I’ve been in school more than three quarters of my life. That’s a long time. It really starts to wear on a person’s spirit, being in school that long. I love learning. It is a beautiful, wonderful thing. I just do not like school. The longer I am in it, the less I enjoy being a student. Thus, when I met with an academic adviser last semester and discovered that, I thought, I would be able to graduate after just one more year, I was thrilled. It was like being in a long, dark tunnel, and finally seeing the light at the end, knowing you’re going to make it out soon.
Today, I discovered that I have two more years of school. This is because I’m getting my teaching credential, so in addition to taking prerequisites and finishing my bachelor’s degree next year, I have to do the credential program the year after that.

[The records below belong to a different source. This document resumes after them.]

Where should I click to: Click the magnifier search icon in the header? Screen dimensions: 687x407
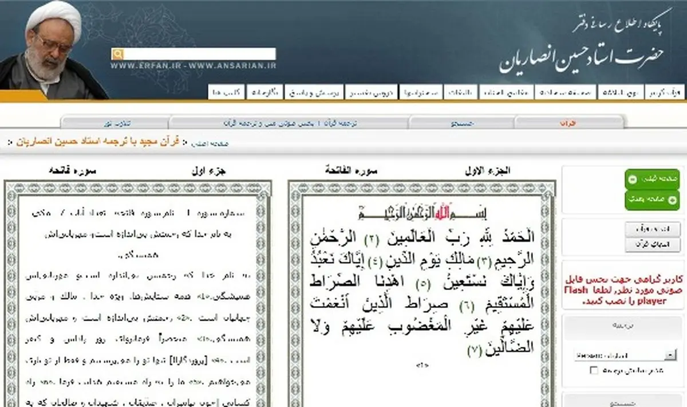coord(118,54)
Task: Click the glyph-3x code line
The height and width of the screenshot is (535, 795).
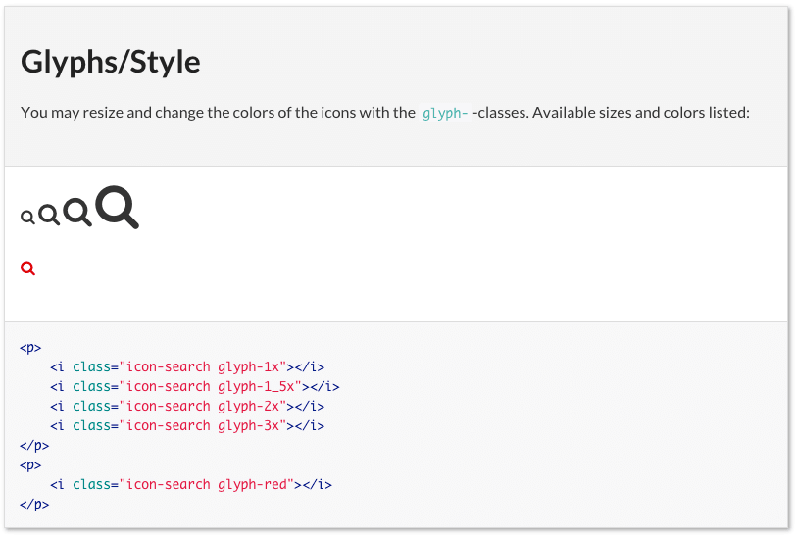Action: click(x=187, y=425)
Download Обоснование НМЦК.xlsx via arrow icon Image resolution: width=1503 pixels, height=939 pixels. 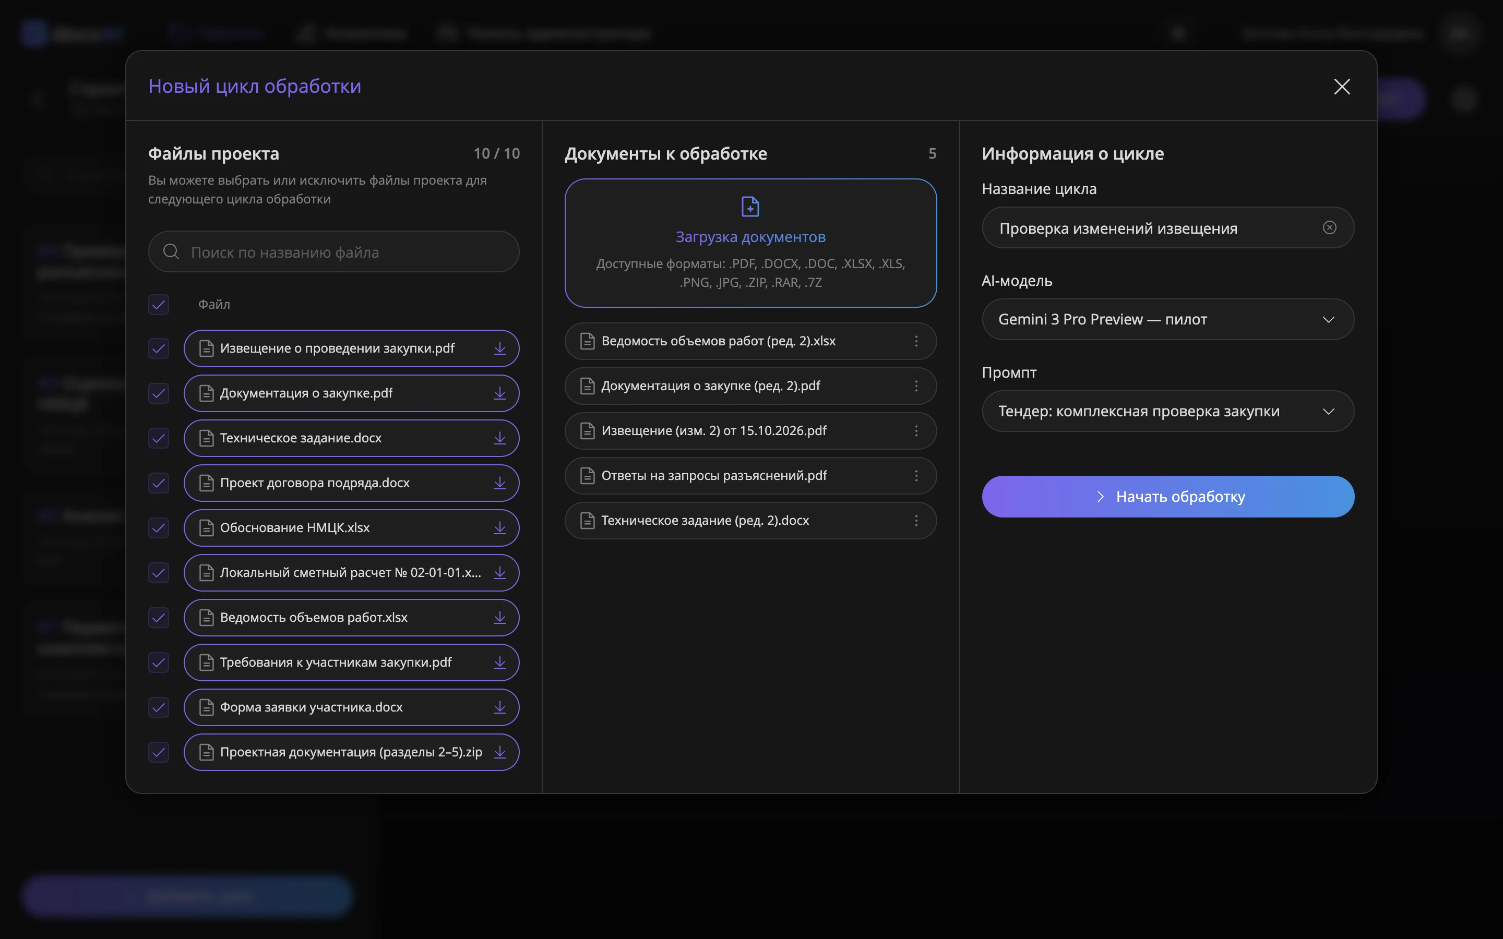499,528
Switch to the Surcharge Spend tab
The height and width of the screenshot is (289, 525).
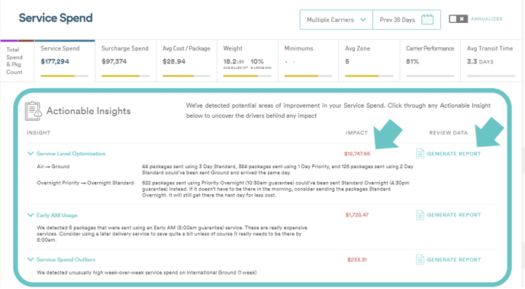pyautogui.click(x=125, y=61)
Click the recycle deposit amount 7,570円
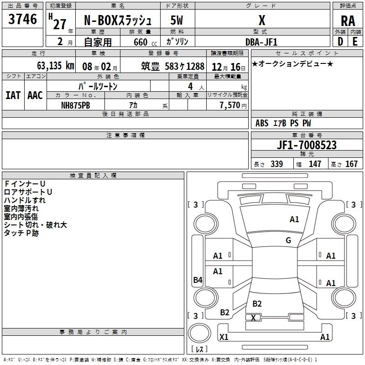Image resolution: width=365 pixels, height=365 pixels. pos(232,105)
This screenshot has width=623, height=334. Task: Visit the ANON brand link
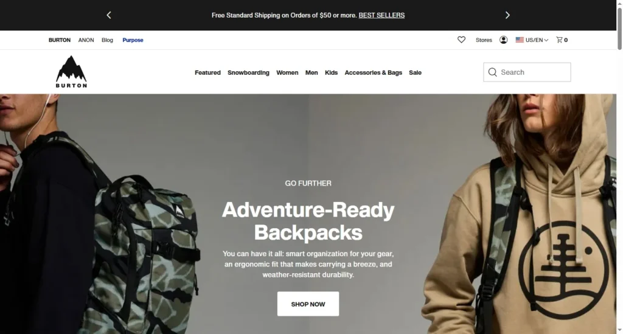86,40
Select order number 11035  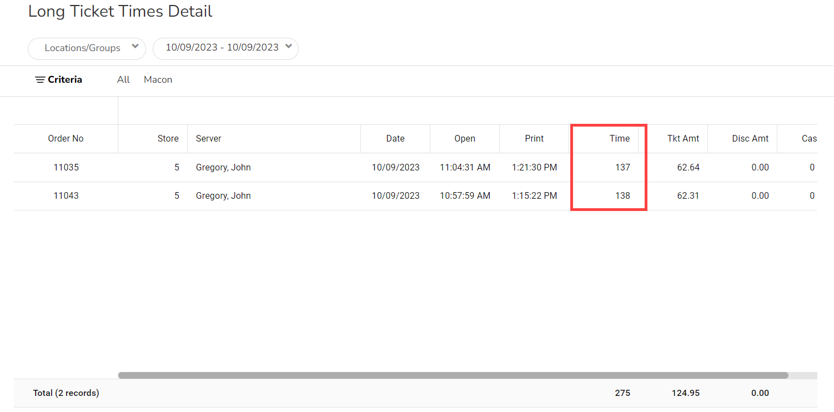point(66,167)
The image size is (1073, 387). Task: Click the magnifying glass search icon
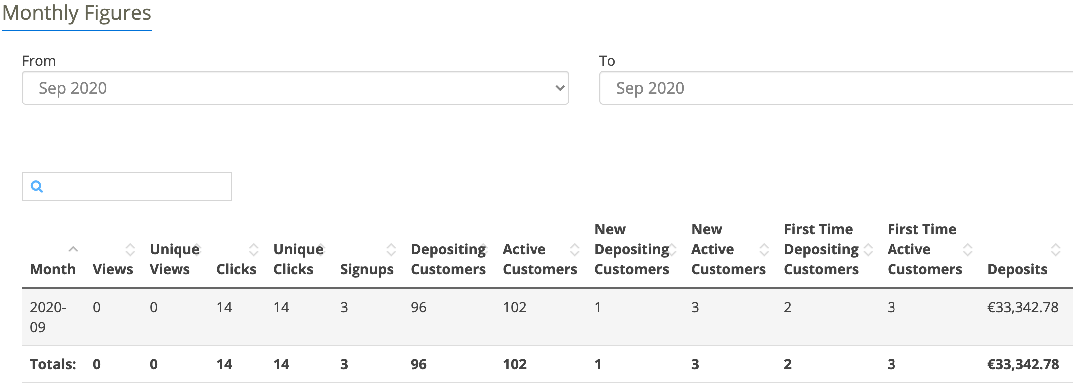click(37, 187)
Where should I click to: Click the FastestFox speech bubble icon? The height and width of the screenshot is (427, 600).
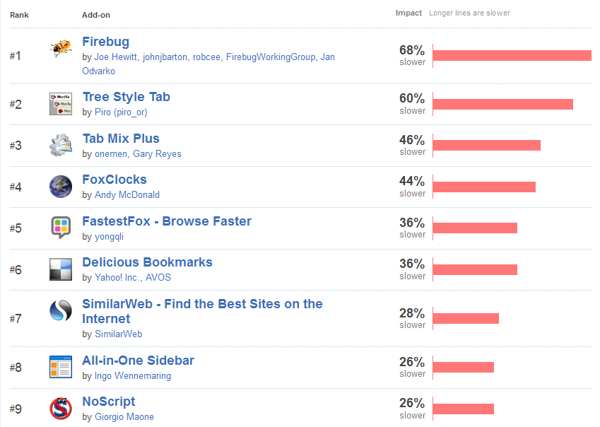[x=61, y=228]
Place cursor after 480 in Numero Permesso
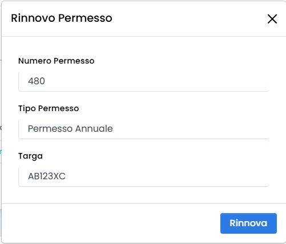Viewport: 286px width, 244px height. 46,81
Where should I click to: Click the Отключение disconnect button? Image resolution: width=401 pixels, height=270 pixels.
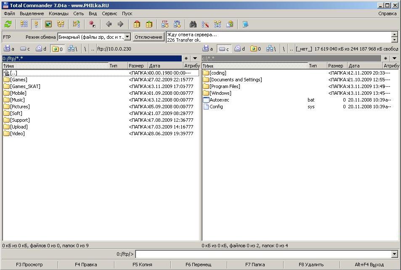[148, 37]
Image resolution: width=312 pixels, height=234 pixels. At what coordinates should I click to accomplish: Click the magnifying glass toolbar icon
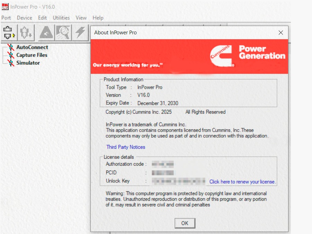point(63,33)
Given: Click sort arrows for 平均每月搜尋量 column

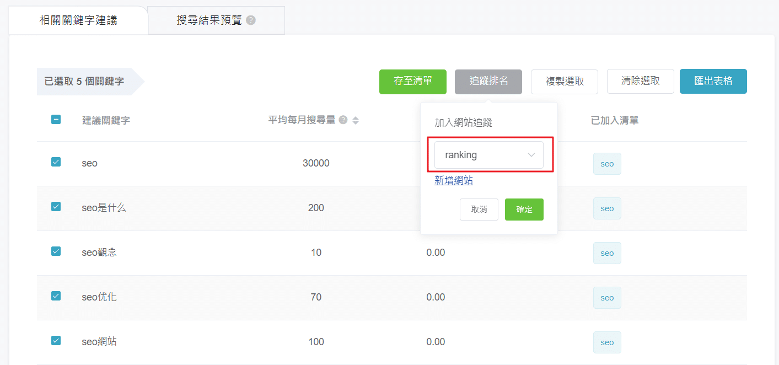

That news wrecked my day. Like when you’re on a long road trip and you think, after days of being in the car, that you’re almost there, only to discover that you’ve got twice as far to go as you expected. My will to do my homework snapped. My frustration with school boiled over. My spirits plummeted down faster than the pull of gravity.
Tonight, I had Bible study with my amazing friends. In the conversation, it somehow came up that one of my friends said as an example, “Look at what happened with Beth’s schooling. She went to community college for two years, then God called her to go to Biola (which was my dream school) for a year, then He called her to transfer to a Cal State. Listen to her stories–in each place, she was so blessed.”
It’s true. I had forgotten. This did happen, and in each stage of the journey, God blessed me and grew me enormously. Even more, He used me in the lives of different people who I never would have met had I not gone where He led. Aside from frustrations with schoolwork and a couple of less-than-pleasant teachers, these past years have been blessed, indeed. Now, in my memory, they glow brilliantly of the glory of God.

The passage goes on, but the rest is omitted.